Isoliquiritigenin Ameliorates Acute Pancreatitis in Mice via Inhibition of Oxidative Stress and Modulation of the Nrf2/HO-1 Pathway.
Oxid Med Cell Longev. 2018 ;2018:7161592. Epub 2018 Apr 26. PMID: 29854090
Oxidative stress plays a crucial role in the pathogenesis of acute pancreatitis (AP). Isoliquiritigenin (ISL) is a flavonoid monomer with confirmed antioxidant activity. However, the specific effects of ISL on AP have not been determined. In this study, we aimed to investigate the protective effect of ISL on AP using two mouse models.

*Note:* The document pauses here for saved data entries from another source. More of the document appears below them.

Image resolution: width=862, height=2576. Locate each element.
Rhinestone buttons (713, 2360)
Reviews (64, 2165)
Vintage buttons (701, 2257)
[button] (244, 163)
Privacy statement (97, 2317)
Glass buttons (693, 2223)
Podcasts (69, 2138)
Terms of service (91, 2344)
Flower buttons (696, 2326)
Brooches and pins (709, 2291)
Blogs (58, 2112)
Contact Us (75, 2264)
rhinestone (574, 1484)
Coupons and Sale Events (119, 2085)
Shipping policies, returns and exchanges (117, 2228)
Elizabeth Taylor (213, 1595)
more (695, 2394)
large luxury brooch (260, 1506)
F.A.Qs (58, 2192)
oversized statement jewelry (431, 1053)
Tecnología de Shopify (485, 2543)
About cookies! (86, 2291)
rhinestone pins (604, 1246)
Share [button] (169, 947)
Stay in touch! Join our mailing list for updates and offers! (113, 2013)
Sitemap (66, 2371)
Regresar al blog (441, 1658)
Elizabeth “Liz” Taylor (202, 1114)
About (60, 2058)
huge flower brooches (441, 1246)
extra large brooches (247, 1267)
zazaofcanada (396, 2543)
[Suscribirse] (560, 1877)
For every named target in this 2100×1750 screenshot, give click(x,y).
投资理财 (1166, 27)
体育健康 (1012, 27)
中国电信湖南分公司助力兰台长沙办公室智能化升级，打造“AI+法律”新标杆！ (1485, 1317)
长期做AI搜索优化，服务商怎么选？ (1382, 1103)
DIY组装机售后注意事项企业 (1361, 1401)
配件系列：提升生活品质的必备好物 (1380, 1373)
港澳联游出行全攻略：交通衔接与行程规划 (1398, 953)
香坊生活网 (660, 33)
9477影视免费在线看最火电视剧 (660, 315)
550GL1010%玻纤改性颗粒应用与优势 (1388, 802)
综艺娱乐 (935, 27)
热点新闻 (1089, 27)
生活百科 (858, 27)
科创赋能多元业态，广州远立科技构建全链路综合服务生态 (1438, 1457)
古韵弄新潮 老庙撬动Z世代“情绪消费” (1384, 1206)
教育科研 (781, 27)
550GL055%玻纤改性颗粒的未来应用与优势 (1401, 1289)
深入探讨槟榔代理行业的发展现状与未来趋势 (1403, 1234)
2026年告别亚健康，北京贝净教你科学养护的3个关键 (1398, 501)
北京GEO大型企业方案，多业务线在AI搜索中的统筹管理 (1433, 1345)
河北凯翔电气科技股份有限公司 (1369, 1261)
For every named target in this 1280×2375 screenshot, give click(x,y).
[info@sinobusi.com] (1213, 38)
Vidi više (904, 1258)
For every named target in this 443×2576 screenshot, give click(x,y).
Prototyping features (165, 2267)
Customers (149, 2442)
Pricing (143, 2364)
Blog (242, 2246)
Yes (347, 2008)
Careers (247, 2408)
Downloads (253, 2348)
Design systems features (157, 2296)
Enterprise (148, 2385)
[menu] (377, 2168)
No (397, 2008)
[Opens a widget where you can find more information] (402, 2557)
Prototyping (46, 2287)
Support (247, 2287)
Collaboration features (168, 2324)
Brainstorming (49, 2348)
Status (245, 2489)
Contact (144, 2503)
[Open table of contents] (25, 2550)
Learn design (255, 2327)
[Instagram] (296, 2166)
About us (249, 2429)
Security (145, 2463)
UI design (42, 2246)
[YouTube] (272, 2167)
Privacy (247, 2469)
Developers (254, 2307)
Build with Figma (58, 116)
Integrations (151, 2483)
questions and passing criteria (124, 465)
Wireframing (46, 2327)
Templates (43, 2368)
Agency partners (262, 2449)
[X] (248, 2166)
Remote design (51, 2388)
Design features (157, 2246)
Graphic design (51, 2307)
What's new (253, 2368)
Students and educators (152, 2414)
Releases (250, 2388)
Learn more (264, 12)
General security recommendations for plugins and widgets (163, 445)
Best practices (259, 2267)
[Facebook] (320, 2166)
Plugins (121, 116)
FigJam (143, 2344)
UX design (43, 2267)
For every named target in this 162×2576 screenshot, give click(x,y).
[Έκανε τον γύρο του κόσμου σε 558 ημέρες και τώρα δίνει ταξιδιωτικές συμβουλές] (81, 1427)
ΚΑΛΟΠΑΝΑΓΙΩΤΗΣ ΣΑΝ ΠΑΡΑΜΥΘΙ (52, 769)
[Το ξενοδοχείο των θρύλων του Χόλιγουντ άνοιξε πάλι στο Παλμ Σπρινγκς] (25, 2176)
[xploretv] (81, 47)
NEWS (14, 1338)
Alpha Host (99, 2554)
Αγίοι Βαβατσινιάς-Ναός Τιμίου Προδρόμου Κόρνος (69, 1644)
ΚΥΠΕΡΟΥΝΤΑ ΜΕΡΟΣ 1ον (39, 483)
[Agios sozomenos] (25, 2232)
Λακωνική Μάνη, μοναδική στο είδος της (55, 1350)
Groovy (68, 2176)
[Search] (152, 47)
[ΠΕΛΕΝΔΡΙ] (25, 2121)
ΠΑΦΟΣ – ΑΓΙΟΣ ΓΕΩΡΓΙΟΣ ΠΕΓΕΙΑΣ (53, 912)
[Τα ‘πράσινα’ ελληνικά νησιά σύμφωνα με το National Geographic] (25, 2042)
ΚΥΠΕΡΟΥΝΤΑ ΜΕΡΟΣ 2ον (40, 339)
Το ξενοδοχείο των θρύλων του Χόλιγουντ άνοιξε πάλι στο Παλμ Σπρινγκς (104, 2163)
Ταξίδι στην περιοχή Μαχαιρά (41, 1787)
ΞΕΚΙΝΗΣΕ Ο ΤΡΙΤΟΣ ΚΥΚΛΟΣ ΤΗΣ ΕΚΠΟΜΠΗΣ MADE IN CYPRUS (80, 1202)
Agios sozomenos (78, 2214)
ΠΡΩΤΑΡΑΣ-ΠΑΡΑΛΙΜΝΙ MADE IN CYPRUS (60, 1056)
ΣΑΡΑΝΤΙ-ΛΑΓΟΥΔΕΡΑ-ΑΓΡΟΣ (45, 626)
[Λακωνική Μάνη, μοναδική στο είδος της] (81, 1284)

In the caerulein-induced mild acute pancreatitis (MAP) model, dynamic changes in oxidative stress injury of the pancreatic tissue were observed after AP onset. We found that ISL administration reduced serum amylase and lipase levels and alleviated the histopathological manifestations of pancreatic tissue in a dose-dependent manner. Meanwhile, ISL decreased the oxidative stress injury and increased the protein expression of the Nrf2/HO-1 pathway. In addition, after administering a Nrf2 inhibitor (ML385) or HO-1 inhibitor (zinc protoporphyrin) to block the Nrf2/HO-1 pathway, we failed to observe the protective effects of ISL on AP in mice. Furthermore, we found that ISL mitigated the severity of pancreatic tissue injury and pancreatitis-associated lung injury in a severe acute pancreatitis model induced by L-arginine. Taken together, our data for the first time confirmed the protective effects of ISL on AP in mice via inhibition of oxidative stress and modulation of the Nrf2/HO-1 pathway.